Вэндем просунул голову в салон и положил ладонь Билли на грудь.

– Жив, – обрадовался он. – Слава богу.

Билли открыл глаза.

– Все в порядке, – сказал ему Вэндем.

Глаза Билли опять закрылись.

Вэндем сел за руль.

– Где рычаг передач?

– Отломился. Это им я била его по голове.

Вэндем включил зажигание. Машина дернулась.

– Она еще на скорости.

Он нажал сцепление и снова повернул ключ. Мотор заработал. Вэндем медленно отпустил сцепление, и машина тронулась с места. Затем он заглушил мотор.

– Мы на колесах, – сообщил он. – Нам здорово повезло!

– Что будем делать с Вольфом?

– Засунем его в багажник.

Вэндем еще раз посмотрел на Билли. Он уже пришел в сознание, и глаза его были открыты.

– Как дела, сынок? – спросил Вэндем.

– Извини, – сказал Билли, – меня тошнило, и я не мог ничего поделать.

Вэндем взглянул на Элин.

– Тебе придется сесть за руль, – попросил он.

Глаза его были полны слез.

Глава 10

Внезапно раздался рев близко летящих самолетов. Роммель взглянул вверх и увидел британские бомбардировщики, вылетающие из-за ближайшей гряды холмов. В армии их называли «партийными митингами», потому что их боевые порядки в точности повторяли построения военно-воздушных парадов в Нюрнберге в предвоенные годы.
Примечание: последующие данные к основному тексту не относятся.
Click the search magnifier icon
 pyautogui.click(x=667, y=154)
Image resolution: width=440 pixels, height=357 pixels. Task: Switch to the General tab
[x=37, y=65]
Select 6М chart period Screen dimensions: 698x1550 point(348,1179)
– В укрытие! – закричал Роммель и нырнул в ближайший окоп.

Шум был такой сильный, что слух уже отказывался воспринимать его. Роммель лежал в укрытии, закрыв глаза. У него болел живот. Ему прислали врача из Германии, но он знал, что единственное лекарство, которое может помочь ему сейчас, – это победа. Он сильно похудел: мундир висел на нем, как на вешалке, и воротнички форменных рубашек стали велики. Он начал быстро лысеть, и волосы его во многих местах посеребрила седина.
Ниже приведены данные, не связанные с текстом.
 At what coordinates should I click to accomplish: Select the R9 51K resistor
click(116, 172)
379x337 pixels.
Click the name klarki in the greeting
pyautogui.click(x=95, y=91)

Сегодня было 1 сентября, и все вышло чертовски нескладно. То самое слабое место в оборонительной линии союзников оказывалось все более похожим на засаду. Там, где минные поля должны были быть редкими, обнаруживались плотно заминированные участки; вместо твердого грунта – зыбучие пески; а линия Алам Хальфа Ридж оказывала мощное сопротивление вместо того, чтобы стать быстрой добычей германских сил. Вся стратегия Роммеля, разведка и данные агента – все это ни к черту не годилось.

Бомбардировщики пролетели у него над головой. Роммель выбрался из укрытия. Его адъютанты и другие офицеры тоже вышли из укрытия и собрались вокруг него. Он посмотрел в бинокль на то, что творилось в пустыне. Множество боевых машин стояли в песках и горели, как факелы. «Если неприятель пойдет в атаку, – подумал Роммель, – мы сможем вступить с ним в бой». Но союзники окопались и не думали высовываться, продолжая прямой наводкой уничтожать его танки.
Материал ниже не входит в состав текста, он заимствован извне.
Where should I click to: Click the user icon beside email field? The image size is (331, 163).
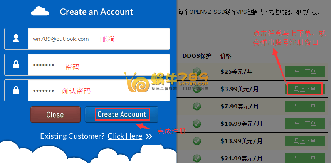pos(16,39)
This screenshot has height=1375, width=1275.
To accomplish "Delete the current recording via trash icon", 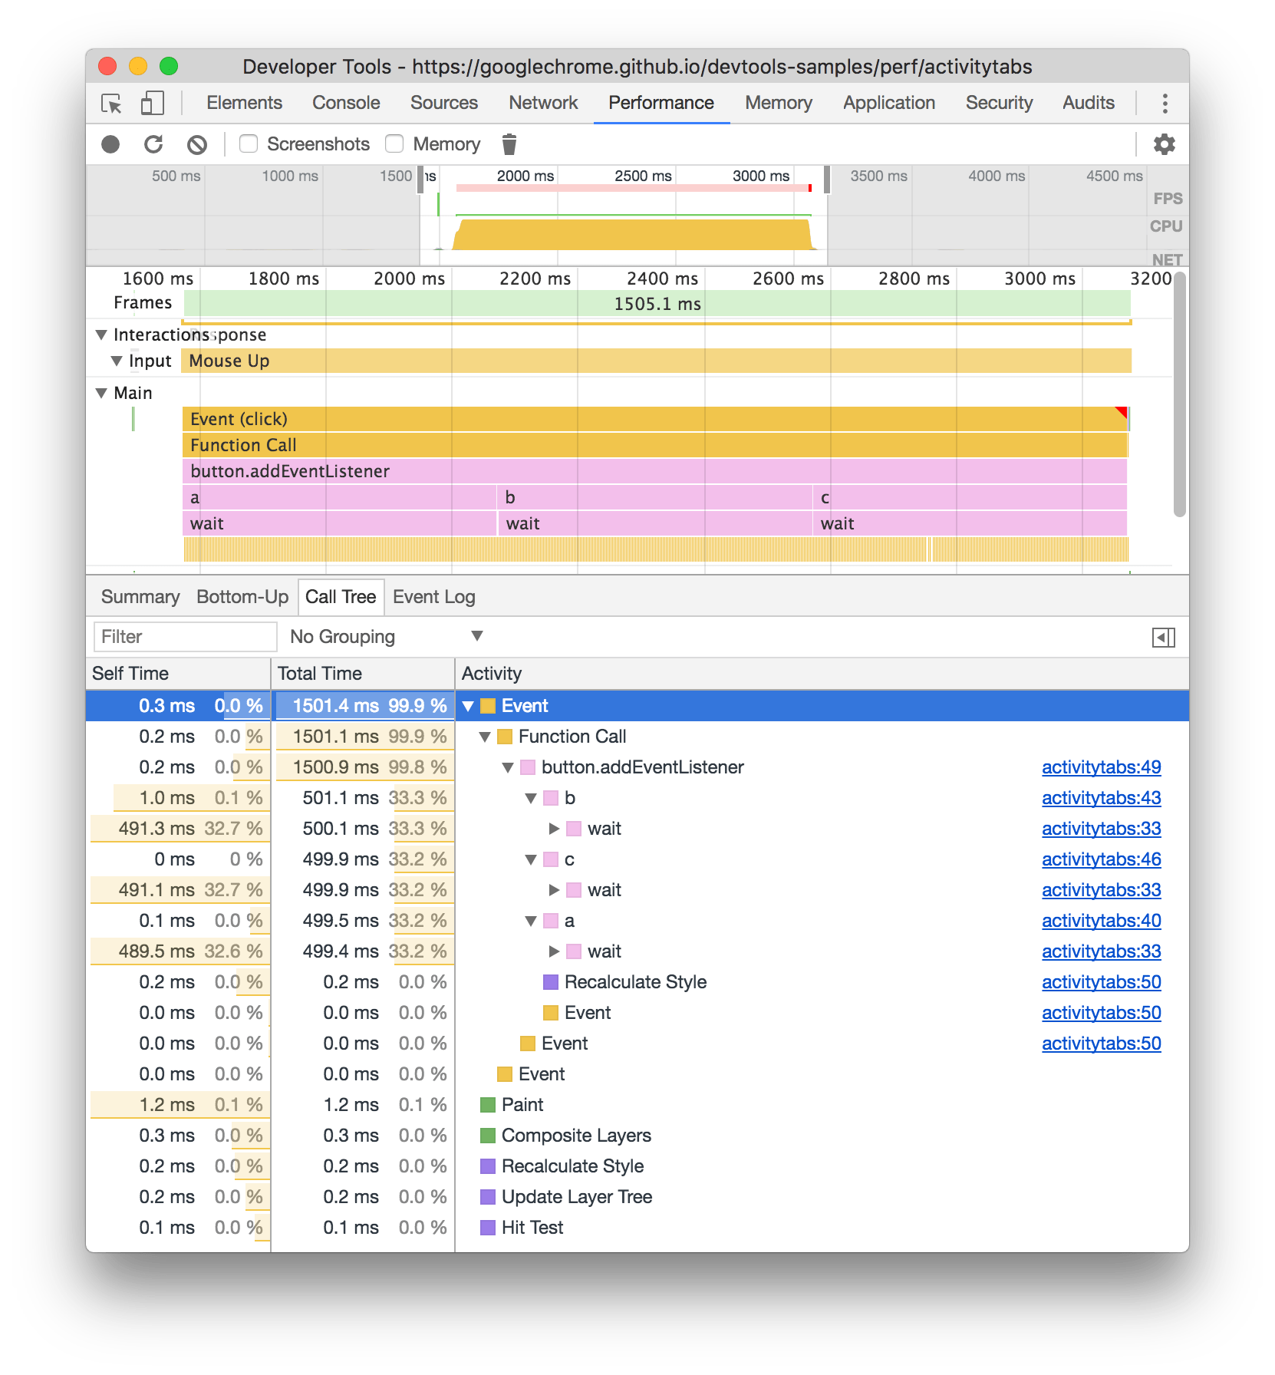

Все летело к черту! Передовые части его сил не дошли всего пятнадцать миль до Александрии и были остановлены. «Пятнадцать миль. Еще пятнадцать миль, и Египет был бы моим», – подумал Роммель. Он обвел взглядом собравшихся вокруг него офицеров. Как всегда, выражение их лиц повторяло его собственное. На них было написано: «Поражение».

* * *

Он знал, что видит это в кошмарном сне, но не мог заставить себя проснуться.

Камера размером шесть на четыре фута – половину ее занимала койка. Под койкой стояла параша. Стены – из гладкого серого камня. С потолка на голом проводе свисала маленькая электрическая лампочка. В одном конце камеры была дверь, в другом – маленькое квадратное оконце чуть выше уровня глаз – в него видно ярко-голубое небо.

Он подумал: «Я скоро проснусь, и все будет нормально. Я открою глаза, и рядом со мной на шелковой простыне будет лежать красивая женщина. Я буду трогать ее груди, – при этих мыслях его охватило желание, – она проснется и поцелует меня, и мы будем пить шампанское…» Эта картина, однако, не удержалась в его спящем мозгу и снова сменилась видением тюремной камеры. Где-то рядом тяжело бухал барабан, и, повинуясь его ритму, снаружи маршировали солдаты. Этот барабанный бой леденил ему душу – бум-бум, бум-бум; барабан и солдаты, и тесные серые стены камеры, и этот далекий, дразнящий квадратик голубого неба – им овладел такой страх, что он заставил себя проснуться и открыть глаза.

Непонимающим взглядом он обвел пространство вокруг себя. Это был не сон – он уже не сомневался в этом, – он проснулся, но вокруг была та же самая тюремная камера: шесть на четыре фута, и половину ее занимала койка, на которой он лежал. Он встал и заглянул под койку. Там стояла параша.